This Python application provides a graphical user interface (GUI) for web scraping using PyQt5 and a custom web scraping module (presumably in the Scraper.py file). Users can specify a CSV file containing URLs, select a folder to save the scraped results, and provide a "tag" and a "class" for scraping.
Python 3.x installed on your system. PyQt5 library installed (pip install PyQt5). A web scraping module (Scraper.py) that provides the Scrap function for the actual scraping logic.
1.Make sure you have all the prerequisites installed.
2.Place the Scraper.py file in the same directory as this code.
3.Create a user interface file named GUI.ui using the Qt Designer tool or another method.
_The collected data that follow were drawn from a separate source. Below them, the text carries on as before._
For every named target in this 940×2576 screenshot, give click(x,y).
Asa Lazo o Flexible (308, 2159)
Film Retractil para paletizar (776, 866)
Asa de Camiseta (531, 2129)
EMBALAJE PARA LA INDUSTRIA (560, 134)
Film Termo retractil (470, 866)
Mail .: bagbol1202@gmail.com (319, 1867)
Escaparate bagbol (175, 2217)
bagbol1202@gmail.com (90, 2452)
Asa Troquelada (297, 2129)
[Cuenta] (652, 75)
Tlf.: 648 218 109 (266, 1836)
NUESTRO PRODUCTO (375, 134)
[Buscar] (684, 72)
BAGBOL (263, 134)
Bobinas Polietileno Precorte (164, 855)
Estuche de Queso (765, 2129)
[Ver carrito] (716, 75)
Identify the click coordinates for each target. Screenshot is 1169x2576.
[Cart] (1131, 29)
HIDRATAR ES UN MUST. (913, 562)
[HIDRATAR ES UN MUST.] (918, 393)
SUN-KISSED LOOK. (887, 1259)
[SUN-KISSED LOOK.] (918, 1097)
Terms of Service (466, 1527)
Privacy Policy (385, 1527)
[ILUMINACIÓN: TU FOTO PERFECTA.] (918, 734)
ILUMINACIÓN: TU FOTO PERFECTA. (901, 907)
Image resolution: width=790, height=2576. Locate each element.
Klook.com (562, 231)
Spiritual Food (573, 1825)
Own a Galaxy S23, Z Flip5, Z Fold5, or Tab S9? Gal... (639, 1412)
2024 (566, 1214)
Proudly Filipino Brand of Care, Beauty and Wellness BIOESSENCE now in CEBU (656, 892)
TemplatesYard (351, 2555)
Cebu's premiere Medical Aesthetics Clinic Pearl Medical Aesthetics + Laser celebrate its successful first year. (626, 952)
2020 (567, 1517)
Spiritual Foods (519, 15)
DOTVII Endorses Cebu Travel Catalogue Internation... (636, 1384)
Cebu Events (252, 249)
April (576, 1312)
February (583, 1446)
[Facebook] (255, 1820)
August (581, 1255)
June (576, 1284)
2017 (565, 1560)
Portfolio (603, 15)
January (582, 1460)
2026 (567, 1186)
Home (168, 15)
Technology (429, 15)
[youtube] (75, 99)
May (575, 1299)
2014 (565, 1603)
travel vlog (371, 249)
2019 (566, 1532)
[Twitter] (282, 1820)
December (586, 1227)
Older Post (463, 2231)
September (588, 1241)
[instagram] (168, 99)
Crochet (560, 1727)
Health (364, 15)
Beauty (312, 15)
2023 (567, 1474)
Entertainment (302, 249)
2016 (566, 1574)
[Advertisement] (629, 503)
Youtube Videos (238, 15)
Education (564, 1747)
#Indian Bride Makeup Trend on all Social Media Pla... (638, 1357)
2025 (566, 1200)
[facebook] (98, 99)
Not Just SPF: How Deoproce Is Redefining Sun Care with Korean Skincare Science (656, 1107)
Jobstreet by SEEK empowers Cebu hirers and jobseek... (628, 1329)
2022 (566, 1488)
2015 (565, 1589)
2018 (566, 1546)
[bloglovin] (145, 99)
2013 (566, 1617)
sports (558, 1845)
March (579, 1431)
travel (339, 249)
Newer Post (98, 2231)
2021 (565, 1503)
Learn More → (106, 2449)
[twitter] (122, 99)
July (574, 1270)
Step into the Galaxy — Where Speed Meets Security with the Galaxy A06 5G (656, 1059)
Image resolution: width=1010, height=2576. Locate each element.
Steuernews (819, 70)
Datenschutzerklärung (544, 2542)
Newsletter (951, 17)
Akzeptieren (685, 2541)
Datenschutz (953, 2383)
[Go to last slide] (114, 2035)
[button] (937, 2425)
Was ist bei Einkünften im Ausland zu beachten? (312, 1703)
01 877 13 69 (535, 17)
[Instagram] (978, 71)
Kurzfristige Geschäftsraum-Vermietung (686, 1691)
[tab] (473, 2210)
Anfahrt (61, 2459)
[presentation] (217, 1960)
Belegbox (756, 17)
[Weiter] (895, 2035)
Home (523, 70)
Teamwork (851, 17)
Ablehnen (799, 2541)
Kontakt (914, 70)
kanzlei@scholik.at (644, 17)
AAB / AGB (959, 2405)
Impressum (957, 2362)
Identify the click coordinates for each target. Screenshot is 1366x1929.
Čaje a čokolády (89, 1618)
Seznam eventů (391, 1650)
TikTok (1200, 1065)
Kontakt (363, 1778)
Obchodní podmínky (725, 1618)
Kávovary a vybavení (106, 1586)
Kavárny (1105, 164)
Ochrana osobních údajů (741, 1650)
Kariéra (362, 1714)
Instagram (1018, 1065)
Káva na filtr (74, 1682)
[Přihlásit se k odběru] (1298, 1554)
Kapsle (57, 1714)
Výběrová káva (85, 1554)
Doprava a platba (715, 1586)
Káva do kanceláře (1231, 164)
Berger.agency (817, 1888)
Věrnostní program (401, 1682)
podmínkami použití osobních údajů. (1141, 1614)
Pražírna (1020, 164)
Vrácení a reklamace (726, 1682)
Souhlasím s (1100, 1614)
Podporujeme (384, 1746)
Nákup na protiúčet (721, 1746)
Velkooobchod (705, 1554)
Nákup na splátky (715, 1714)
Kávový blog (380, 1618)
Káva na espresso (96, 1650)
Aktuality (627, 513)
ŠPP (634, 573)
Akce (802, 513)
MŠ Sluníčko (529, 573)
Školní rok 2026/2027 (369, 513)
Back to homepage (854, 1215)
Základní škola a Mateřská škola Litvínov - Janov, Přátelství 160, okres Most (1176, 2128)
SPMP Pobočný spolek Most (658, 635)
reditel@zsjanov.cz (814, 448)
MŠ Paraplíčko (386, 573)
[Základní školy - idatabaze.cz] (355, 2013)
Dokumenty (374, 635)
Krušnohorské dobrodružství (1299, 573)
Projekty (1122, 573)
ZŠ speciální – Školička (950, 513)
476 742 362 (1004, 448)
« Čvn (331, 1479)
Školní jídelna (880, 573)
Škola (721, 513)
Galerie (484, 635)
4.Run the code using the following command:
python Main.py
-
CSV File: Click on the "Browse" button to select a CSV file containing URLs for scraping.
-
Result Folder: Click on the "Browse" button to select a folder where the scraped data will be saved.
-
Tag: Enter an HTML tag to specify which elements you want to scrape (e.g., 'div', 'a', 'p').
-
Class: Enter an HTML class attribute value to further filter the elements to be scraped (optional).
-
Start: Click this button to initiate the web scraping operation.
6.Once you click "Start," a progress bar will appear, indicating that the scraping process is ongoing.
5.After the scraping is complete, the progress bar will disappear, and the scraped data should be saved in the selected folder.
-
Ensure that the Scraper.py module contains the necessary web scraping logic. The Scrap class in the code handles running this logic in a separate thread to prevent freezing the GUI.
-
Make sure to handle any exceptions or errors that may occur during web scraping in the Scraper.py module.
-
This code provides a basic framework for creating a web scraping GUI. You may need to customize it further to suit your specific scraping needs and error handling.
-
PyQt5 is used for the GUI, so you can style and design the UI further using Qt Designer or by modifying the GUI.ui file.